El gobernador sumó apoyo de otra fuerza clave para su armado político
NEUQUÉN (ED) — Lo que pasó en el Frente Grande este fin de semana grafica un momento político de la provincia. Más de 600 personas, con representación federal, desbordaron la convocatoria prevista y mostraron músculo político para ratificar el rumbo de la Neuquinidad.
El gimnasio del Gigante del Este convocó a militantes, pero también había técnicos, profesionales de la educación, y otros cuadros, algunos sin recorrido partidario que hoy se sienten cómodos dentro del esquema que conduce el ministerio de Soledad Martínez.
Gran encuentro del Frente Grande Neuquén, con la presencia del gobernador @Rolo_Figueroa
— Sole Martinez (@soledezapala) April 25, 2026
Con compromiso y convicción, seguimos construyendo el Neuquén que queremos. Somos fanáticos de esta provincia.#Neuquén #Gestión pic.twitter.com/SlypT8nH6O
Cuando un espacio político deja de ser solo militancia, deja de hablarse a sí mismo y multiplica.
Una directora provincial que viene del MPN y ahora conduce desde el fondo reconoció que ahora es más fácil trabajar y darle respuesta a las escuelas. “Antes no había nada”, advirtió y ese nada afectaba a muchos. Es una pequeña foto de lo que muchos sienten.
Ahora se puso foco en Educación, se invierte. La foto se suma a otras y va formando el álbum.

Martínez juega un rol clave que grafica además el nuevo rol del progresismo que se integra.
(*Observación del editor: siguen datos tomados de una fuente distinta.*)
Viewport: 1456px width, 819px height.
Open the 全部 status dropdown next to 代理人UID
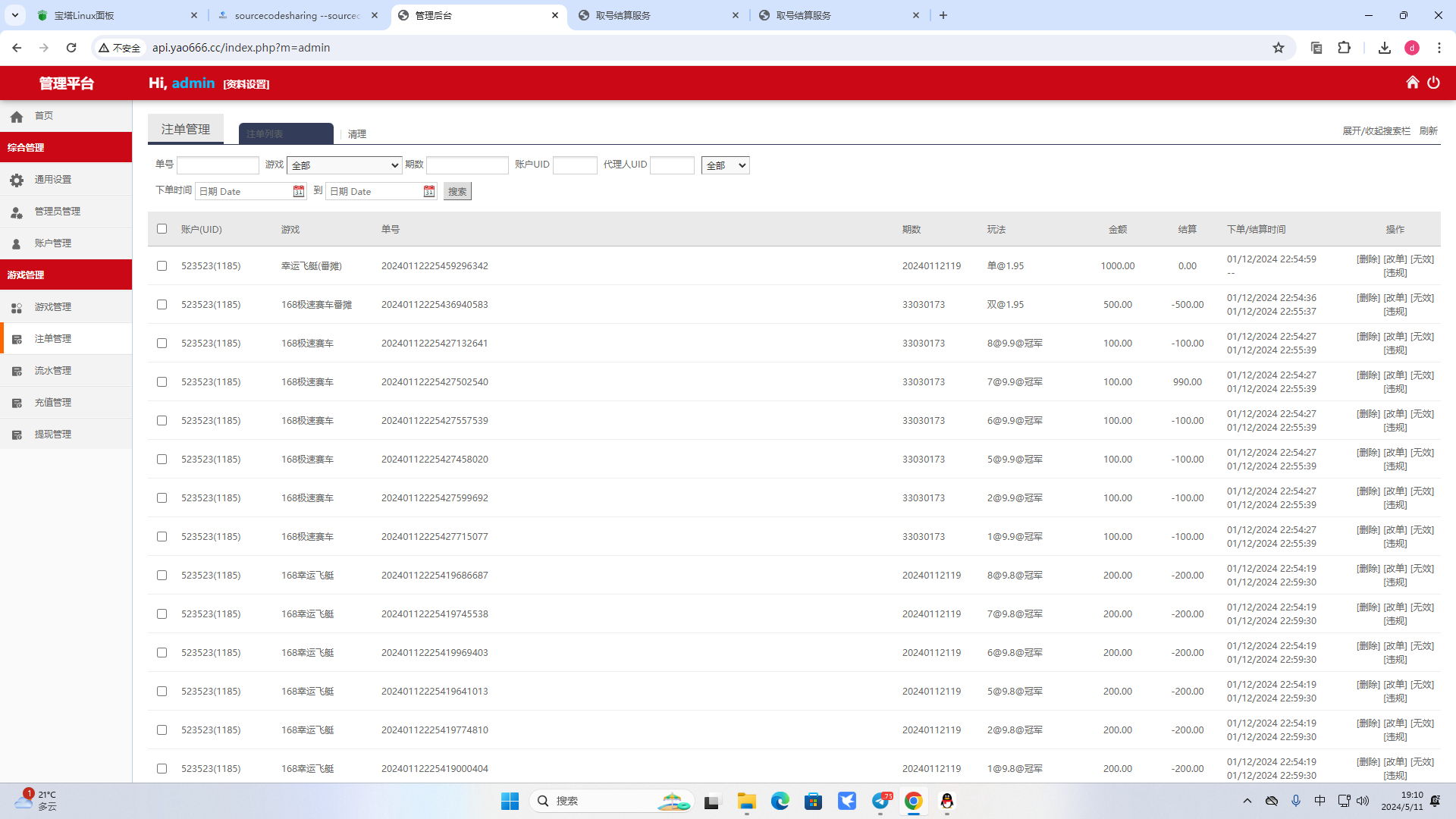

Defiende el Estado presente, la agenda de derechos, la infraestructura y la inclusión. Pero lo hace dentro de un gobierno que también habla de equilibrio fiscal y obra pública. Esa tensión, lejos de romper, hoy suma.
Figueroa entendió que la sociedad neuquina está pidiendo resultados, los que privilegien y beneficien a los neuquinos.
Así se explica las multiplicidades de voces que conviven en su armado y sientan en la misma mesa al Frente Grande, al PRO, los peronismos y los díscolos del MPN, todos sin que se crucen los cubiertos. La receta es gestión y poder territorial.
Mientras el gobernador suma volumen político, encontró también en el intendente de Neuquén Capital, Mariano Gaido un aliado fuerte, que refuerza con obras tantas necesidades postergadas (asfalto, servicios, conectividad).
El intendente capitalino garantiza territorio, gestión y volumen electoral en el distrito que define elecciones. Sin Gaido, el proyecto es audaz. Con él es competitivo y con esa sociedad, 2027 puede ser un paseo por la avenida.
Mientras progresistas, liberales, peronistas y emepenistas subordinen sus ambiciones a las necesidades reales de los neuquinos, la agenda nacional seguirá muy lejana, a 1200 kilómetros, como siempre estuvo.